Il en fut ainsi durant ces quelques jours. Les rares fois où Guillaume prit un repas dehors, Lorna demeura dans sa chambre, servie par la fidèle Kitty. Que d’ailleurs cet état de choses mettait au supplice, en dépit de la bonne volonté déployée par Mme Bellec.

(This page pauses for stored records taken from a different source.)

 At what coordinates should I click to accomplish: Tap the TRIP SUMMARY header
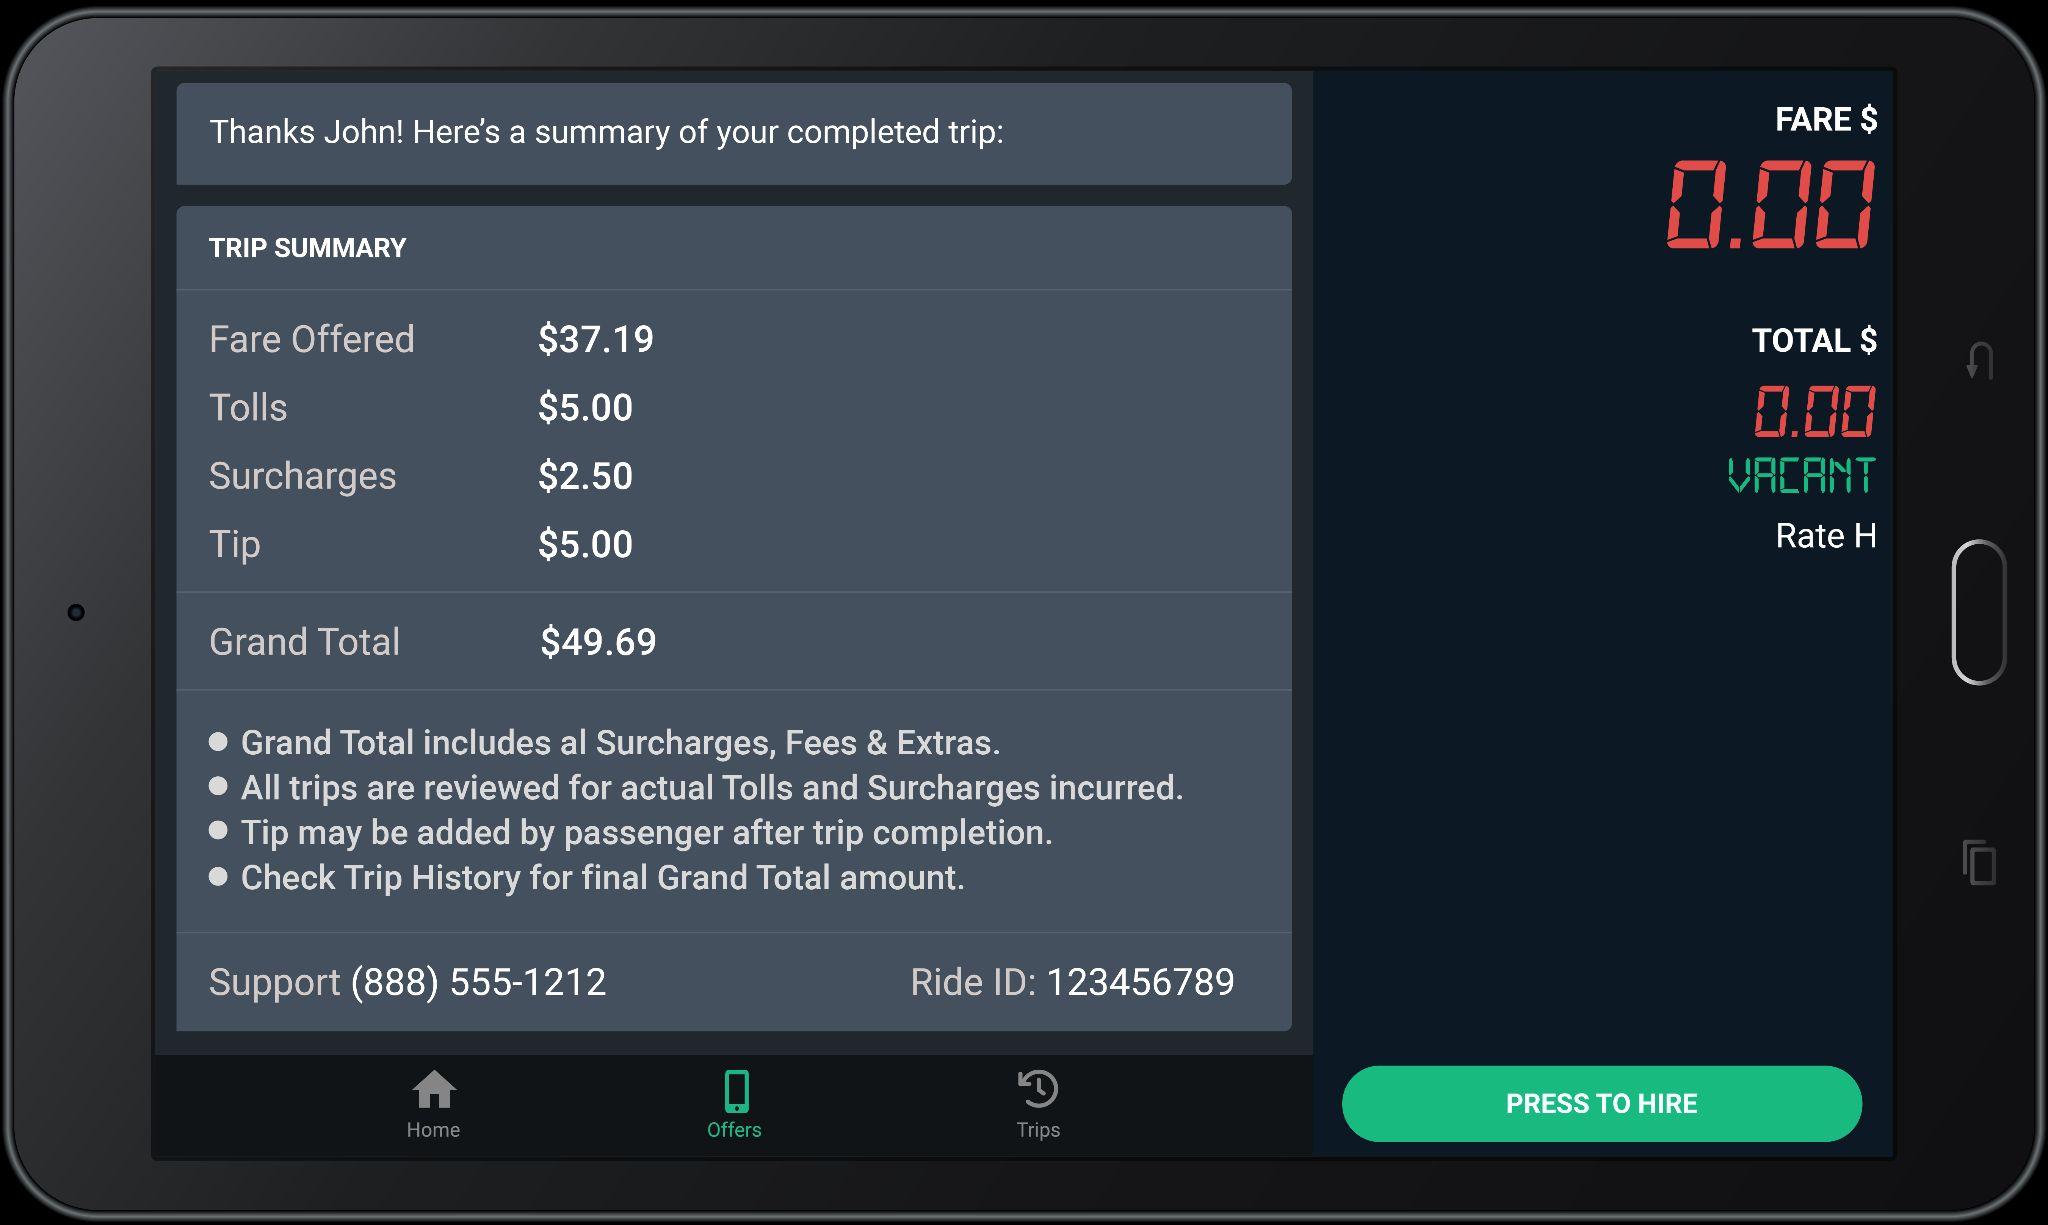pyautogui.click(x=307, y=248)
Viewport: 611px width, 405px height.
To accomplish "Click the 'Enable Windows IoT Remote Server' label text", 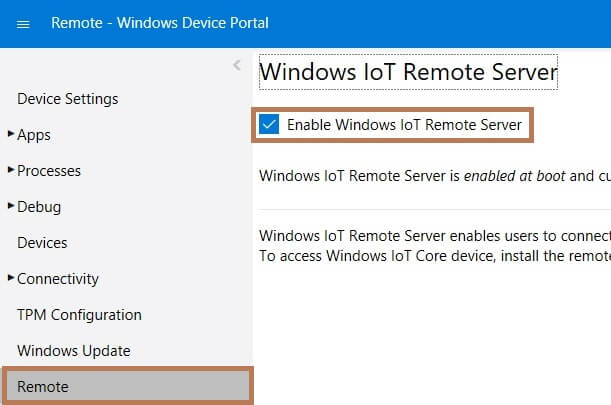I will click(x=404, y=125).
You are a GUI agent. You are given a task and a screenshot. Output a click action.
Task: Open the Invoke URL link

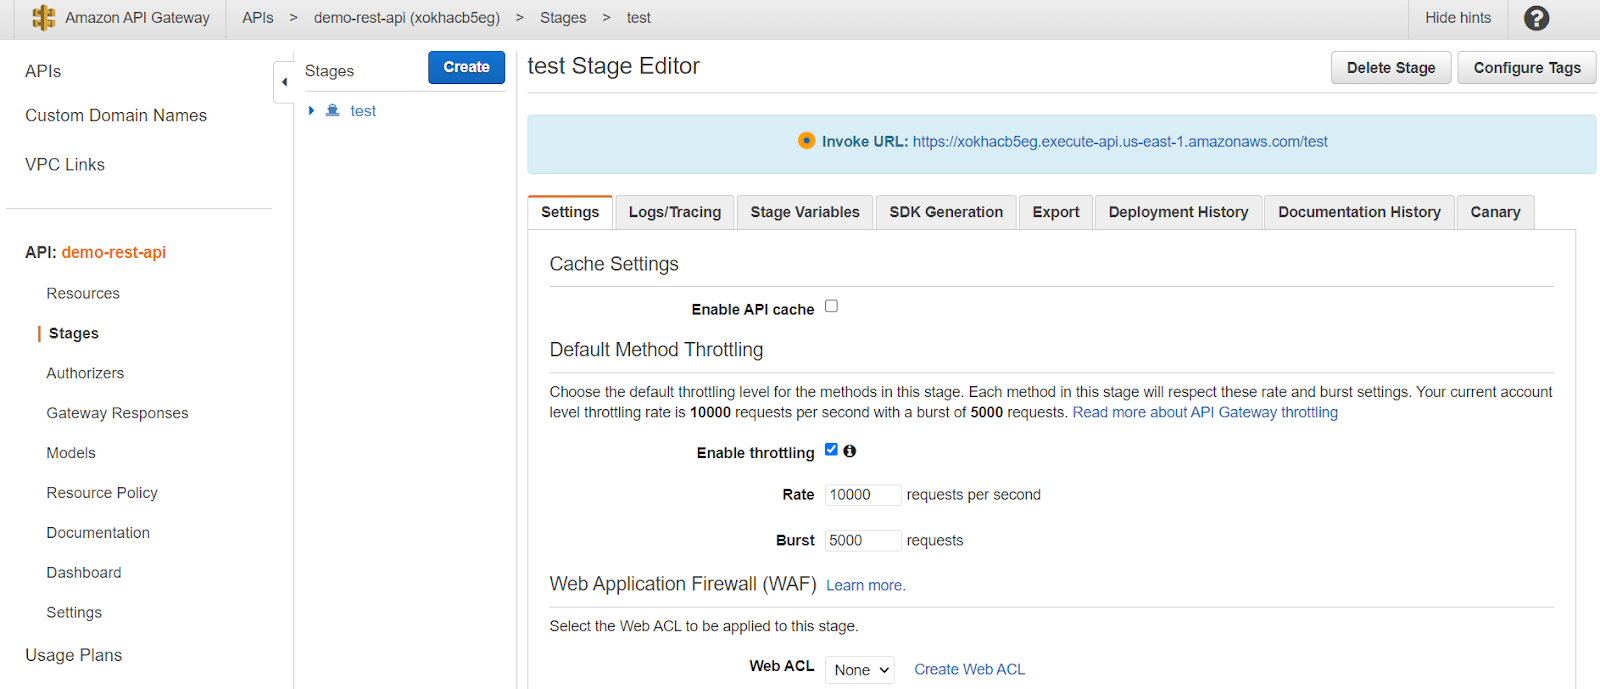point(1120,142)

Celle-ci possédait en effet assez d’intelligence pour ne pas tenir rigueur à la servante de ce qu’elle appelait les « billevesées » de Miss Tremayne. Tout au contraire, elle accordait même à présent une espèce d’amitié à cette Anglaise d’un peu plus de trente ans, douce et triste, dont l’existence, depuis l’âge de dix-sept ans, n’était qu’une longue fidélité. Kitty avait servi la mère d’Arthur jusqu’à sa mort. Dans la maison des bords de l’Olonde, aux Hauvenières, elle avait reçu le jeune Arthur à sa naissance, et, ensuite, avait vécu avec Marie-Douce et son bébé une longue et difficile période. Jusqu’à ce que, croyant Guillaume mort, Marie consente à épouser sir Christopher Doyle.

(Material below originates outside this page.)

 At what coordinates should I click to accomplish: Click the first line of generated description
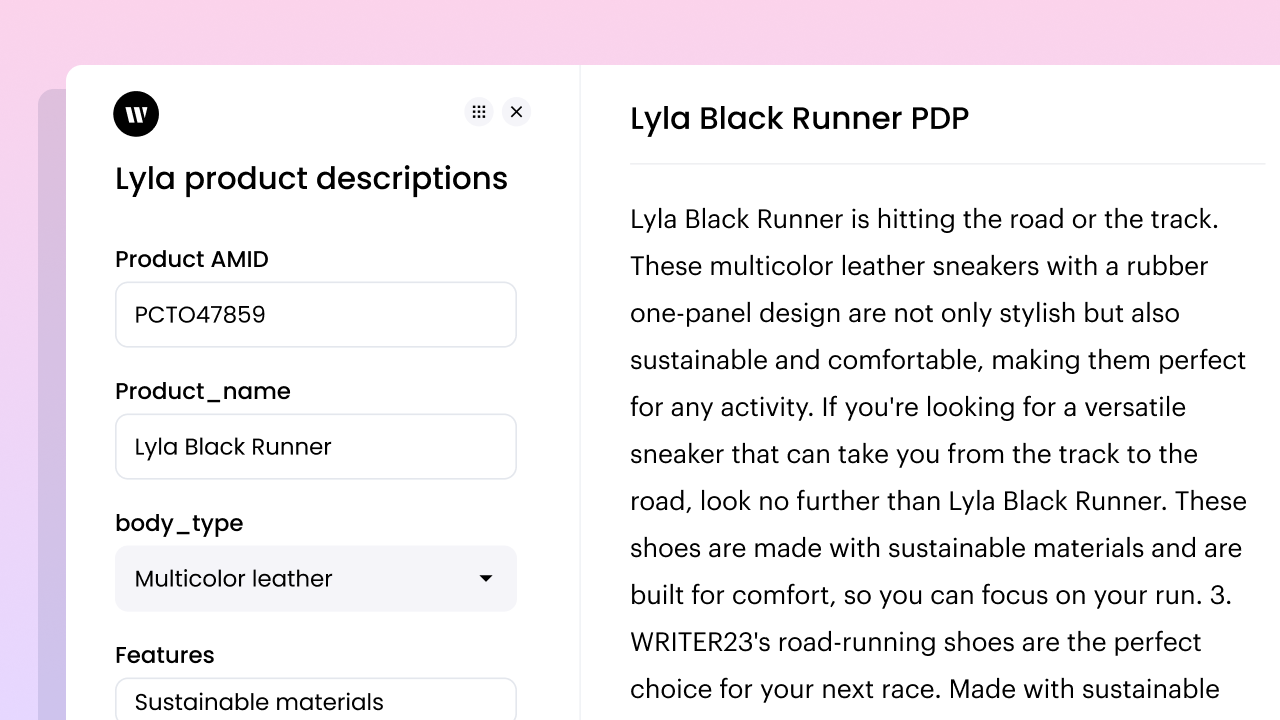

La fin de sa chère maîtresse l’ayant laissée désemparée, elle avait accueilli volontiers la proposition de Lorna lui demandant de se consacrer à son service mais, surtout, elle avait éprouvé une vraie joie quand miss Tremayne s’était décidée à partir pour le continent afin d’y rejoindre Arthur. « Pour voir, disait-elle, s’il est bien traité. » La découverte des plans de la jeune femme en venant s’installer aux Treize Vents entretenait chez elle, depuis ce moment, une profonde désolation jointe à une vague terreur. Que Lorna eût décidé de devenir la maîtresse puis l’épouse de son oncle, qui était en outre l’ancien amant de sa mère, semblait relever pour ce cœur simple des plus infernales pratiques, mais, captive de l’espèce de magnétisme dégagé par miss Tremayne, elle se contentait de prier et, parfois aussi, d’essayer de la raisonner. Sachant parfaitement que cela ne servirait à rien.

De tout cela, Clémence Bellec savait une partie et devinait le reste. Si elle exécrait de tout son cœur Lorna, elle n’en faisait pas moins de son mieux pour faciliter la tâche de la pauvre exilée contrainte de subir ses caprices.